Oftentimes, it is beneficial to bring a pen and paper so you can jot down notes during a showing too. You also may want to take a camera with you. This will allow you to capture photographs of different areas of a home so you can review them after a showing and decide whether a house is right for you.

3. Consult with a Real Estate Agent

A real estate agent is happy to help you prepare for a house showing. He or she will learn about a home prior to a showing and may be able to provide you with insights that you won't receive elsewhere. Plus, a real estate agent will offer honest, unbiased feedback about a residence and ensure you can make an informed decision about a house.

In addition, if you find a home that suits you perfectly, a real estate agent will help you craft a competitive offer to purchase. And if you ever have concerns or questions during the property buying journey, a real estate agent can provide in-depth responses.

For those who want to get the most out of a home showing, it generally is a good idea to plan ahead. Thanks to the aforementioned tips, you can prepare for a home showing and use this event to analyze all aspects of a residence.


A homebuying plan is a must-have, particularly for those who want to enjoy a successful property buying experience. Lucky for you, there are many things you can do to execute a homebuying plan to perfection.
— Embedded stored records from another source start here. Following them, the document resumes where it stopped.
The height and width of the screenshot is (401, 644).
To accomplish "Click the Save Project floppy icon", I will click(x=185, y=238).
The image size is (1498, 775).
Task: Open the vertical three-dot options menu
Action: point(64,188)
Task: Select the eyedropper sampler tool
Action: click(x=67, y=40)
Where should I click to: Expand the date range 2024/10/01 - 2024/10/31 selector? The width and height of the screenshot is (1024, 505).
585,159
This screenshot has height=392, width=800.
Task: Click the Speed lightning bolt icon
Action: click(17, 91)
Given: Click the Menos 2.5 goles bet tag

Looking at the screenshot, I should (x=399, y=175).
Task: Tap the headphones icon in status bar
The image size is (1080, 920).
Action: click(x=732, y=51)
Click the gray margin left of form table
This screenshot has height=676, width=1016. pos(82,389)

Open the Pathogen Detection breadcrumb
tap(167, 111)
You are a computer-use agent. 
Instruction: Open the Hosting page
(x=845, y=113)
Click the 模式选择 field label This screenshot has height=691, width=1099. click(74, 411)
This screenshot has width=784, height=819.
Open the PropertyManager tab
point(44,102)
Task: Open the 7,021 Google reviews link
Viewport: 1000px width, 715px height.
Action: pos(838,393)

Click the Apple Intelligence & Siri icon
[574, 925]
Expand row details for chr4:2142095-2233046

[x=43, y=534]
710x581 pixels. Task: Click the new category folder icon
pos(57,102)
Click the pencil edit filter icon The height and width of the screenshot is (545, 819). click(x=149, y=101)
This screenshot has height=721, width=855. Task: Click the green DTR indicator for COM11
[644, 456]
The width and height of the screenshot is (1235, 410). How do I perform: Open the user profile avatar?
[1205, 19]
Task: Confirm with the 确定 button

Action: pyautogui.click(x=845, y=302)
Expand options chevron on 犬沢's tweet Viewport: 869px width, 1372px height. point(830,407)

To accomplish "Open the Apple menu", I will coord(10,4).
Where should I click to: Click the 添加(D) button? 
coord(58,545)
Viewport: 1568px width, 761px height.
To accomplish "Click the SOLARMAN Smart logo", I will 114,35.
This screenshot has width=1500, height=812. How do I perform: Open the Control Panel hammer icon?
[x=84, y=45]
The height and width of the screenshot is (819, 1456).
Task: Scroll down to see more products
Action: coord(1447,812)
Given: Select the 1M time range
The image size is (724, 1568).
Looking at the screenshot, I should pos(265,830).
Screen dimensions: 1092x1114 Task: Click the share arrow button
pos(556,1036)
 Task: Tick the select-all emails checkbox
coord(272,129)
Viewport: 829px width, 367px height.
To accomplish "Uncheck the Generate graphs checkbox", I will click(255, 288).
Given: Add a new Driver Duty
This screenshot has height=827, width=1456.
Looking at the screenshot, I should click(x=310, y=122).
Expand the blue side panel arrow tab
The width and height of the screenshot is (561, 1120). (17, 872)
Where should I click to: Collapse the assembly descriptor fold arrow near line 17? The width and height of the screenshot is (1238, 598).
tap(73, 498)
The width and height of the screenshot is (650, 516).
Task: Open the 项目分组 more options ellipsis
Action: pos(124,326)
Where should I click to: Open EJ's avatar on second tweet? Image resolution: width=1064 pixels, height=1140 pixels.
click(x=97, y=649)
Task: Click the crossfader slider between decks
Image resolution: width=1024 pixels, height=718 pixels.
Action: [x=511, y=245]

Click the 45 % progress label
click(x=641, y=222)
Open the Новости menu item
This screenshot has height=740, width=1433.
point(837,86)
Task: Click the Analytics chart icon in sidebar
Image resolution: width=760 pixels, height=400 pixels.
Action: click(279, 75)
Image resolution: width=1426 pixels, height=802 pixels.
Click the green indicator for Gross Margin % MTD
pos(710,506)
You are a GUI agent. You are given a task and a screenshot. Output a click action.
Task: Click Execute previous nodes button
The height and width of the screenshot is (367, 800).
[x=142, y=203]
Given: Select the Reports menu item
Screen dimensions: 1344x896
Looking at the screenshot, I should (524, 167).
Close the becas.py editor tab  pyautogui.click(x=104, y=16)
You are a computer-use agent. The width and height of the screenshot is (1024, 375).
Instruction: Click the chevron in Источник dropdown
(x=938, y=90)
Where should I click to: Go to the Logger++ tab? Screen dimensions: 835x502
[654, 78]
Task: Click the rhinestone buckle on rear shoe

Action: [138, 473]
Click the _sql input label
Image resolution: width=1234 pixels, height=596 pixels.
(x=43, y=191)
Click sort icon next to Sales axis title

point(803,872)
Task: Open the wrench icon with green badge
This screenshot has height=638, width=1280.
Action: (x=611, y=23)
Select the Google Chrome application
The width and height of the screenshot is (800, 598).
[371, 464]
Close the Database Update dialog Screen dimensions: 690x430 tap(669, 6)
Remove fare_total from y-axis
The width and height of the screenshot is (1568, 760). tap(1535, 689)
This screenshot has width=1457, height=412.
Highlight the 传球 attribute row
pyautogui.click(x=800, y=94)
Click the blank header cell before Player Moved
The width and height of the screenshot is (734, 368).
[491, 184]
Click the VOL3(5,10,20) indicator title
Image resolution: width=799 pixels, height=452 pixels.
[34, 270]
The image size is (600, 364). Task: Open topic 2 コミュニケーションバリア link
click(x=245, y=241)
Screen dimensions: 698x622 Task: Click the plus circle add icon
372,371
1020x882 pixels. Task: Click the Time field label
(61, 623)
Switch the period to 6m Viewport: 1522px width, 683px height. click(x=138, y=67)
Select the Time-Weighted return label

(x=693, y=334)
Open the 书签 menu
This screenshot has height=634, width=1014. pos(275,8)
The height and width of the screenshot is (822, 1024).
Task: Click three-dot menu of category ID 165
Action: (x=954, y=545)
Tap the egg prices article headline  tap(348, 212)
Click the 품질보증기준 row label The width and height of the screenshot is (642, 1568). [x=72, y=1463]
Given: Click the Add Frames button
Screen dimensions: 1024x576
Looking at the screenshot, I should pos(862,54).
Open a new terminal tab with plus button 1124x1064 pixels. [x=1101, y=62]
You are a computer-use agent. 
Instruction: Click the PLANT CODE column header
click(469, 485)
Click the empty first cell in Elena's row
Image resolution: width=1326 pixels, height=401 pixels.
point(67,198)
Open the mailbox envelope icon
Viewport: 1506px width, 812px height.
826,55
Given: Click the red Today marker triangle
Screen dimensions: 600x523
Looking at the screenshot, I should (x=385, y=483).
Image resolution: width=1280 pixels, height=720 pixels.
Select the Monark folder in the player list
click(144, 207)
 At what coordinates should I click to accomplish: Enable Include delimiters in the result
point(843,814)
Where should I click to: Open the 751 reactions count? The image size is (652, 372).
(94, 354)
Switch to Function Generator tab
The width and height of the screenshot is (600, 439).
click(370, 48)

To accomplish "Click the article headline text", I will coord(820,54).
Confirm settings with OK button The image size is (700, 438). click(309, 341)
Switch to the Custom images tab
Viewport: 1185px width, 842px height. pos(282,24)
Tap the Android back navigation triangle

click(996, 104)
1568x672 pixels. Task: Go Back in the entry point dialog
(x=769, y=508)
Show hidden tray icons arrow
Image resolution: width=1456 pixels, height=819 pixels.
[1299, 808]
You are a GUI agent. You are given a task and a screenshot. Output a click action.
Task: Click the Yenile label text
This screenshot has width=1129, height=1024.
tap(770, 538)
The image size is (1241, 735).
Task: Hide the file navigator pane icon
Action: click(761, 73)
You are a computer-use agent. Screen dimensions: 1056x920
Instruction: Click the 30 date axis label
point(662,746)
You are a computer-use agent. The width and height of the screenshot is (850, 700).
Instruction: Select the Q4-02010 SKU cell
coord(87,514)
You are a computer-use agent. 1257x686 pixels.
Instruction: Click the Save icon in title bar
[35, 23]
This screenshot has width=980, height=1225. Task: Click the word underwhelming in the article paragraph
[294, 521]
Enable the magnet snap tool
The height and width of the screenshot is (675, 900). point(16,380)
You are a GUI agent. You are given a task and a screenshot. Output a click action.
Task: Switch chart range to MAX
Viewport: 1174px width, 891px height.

Now, let's take a look at three tips to help you put your homebuying plan into action and achieve the best-possible results during the property buying journey.

1. Establish Realistic Homebuying Goals

As you craft your homebuying plan, it generally is a good idea to establish milestones. That way, you can take a step-by-step approach to go from homebuyer to homeowner.

Of course, it is paramount to set realistic homebuying goals. Think about why you are pursuing a home in the first place, and you can map out your homebuying plan accordingly.

It may be beneficial to hone your home search as well. If you narrow your house search to a select group of cities and towns, you may be better equipped than ever before to streamline the homebuying journey.

2. Maintain Flexibility

Although you may devote many hours to craft an effective homebuying strategy, it is important to remember that problems may arise as you search for your dream residence. Fortunately, if you maintain flexibility, you will be ready to adjust your homebuying plan as needed.

If you have to modify your homebuying strategy, there is no need to worry. Instead, adjust your plan and continue your pursuit of your ideal residence. Because if you are flexible as you search for your dream home, you can minimize stress and boost the likelihood of discovering a residence that may serve you well for an extended period of time.

3. Collaborate with a Real Estate Agent

When it comes to developing and executing a homebuying plan, you do not have to work alone. In fact, you can hire a real estate agent who is happy to help you find and purchase a terrific residence at an affordable price.

By consulting with a real estate agent, you can receive expert homebuying support. A real estate agent knows what it takes to acquire a first-rate home at a budget-friendly price, and as such, will work with you to ensure your homeownership dream can come true.

If you are unsure about where to search for homes, for example, a real estate agent can help you determine where to pursue residences. He or she also can help you get in touch with banks and credit unions so you can obtain home financing. Plus, a real estate agent is ready to help you submit an offer to purchase your dream residence. And if you have concerns or questions during the homebuying journey, a real estate agent is prepared to respond to them too.

For those who want to seamlessly navigate the homebuying journey, you may want to craft a property buying plan. Thanks to the aforementioned tips, you can get the most out of a homebuying strategy and ensure you can quickly find your dream residence.